Top of Data records

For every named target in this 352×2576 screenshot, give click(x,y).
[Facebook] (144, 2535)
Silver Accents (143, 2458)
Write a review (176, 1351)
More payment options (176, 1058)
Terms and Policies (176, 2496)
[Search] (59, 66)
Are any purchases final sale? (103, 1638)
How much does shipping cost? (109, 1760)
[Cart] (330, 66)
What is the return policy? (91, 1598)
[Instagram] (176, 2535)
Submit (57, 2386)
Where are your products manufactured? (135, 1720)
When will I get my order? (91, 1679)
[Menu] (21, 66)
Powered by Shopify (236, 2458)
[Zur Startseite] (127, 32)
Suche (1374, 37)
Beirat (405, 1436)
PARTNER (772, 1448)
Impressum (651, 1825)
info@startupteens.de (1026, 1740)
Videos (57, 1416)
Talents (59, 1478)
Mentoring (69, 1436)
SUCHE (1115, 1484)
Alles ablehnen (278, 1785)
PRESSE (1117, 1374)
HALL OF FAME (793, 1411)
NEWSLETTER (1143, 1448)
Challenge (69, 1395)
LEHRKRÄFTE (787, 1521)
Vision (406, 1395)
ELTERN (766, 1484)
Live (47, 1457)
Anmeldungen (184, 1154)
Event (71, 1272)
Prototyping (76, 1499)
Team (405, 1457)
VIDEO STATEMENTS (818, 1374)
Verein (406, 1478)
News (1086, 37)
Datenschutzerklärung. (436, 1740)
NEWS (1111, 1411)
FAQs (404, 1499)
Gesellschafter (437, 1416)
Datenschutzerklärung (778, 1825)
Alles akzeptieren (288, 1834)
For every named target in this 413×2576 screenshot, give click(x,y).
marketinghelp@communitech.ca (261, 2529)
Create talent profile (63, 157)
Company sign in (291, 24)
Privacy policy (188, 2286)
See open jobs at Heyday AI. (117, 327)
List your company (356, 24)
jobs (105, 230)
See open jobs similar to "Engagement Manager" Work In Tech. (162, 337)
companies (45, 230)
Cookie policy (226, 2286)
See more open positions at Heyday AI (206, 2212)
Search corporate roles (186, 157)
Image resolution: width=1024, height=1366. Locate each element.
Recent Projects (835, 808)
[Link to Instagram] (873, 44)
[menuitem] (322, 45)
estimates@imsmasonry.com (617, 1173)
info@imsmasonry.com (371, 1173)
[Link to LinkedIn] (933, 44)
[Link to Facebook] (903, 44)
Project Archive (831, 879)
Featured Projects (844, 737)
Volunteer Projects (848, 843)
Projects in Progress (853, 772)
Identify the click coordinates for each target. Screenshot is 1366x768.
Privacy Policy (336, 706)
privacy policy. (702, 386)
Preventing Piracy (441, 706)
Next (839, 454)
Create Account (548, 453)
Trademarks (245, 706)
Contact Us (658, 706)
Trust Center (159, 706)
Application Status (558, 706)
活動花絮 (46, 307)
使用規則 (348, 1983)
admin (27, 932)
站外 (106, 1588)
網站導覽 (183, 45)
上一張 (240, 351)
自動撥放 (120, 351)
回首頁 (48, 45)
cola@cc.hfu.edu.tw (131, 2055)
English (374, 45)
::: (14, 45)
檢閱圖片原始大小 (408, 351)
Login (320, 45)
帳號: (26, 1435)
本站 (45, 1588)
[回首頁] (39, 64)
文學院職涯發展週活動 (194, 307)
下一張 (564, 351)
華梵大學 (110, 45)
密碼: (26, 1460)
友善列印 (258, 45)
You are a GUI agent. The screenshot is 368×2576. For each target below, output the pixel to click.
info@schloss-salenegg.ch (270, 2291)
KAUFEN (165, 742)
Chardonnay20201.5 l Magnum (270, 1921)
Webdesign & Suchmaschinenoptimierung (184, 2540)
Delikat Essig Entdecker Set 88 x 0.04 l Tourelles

Bottom of Data records

"this" is the word to look for; copy every line of the data that has it.

For every named target in this 352×2576 screenshot, give click(x,y).
For every named target in this 413×2576 screenshot, give click(x,y).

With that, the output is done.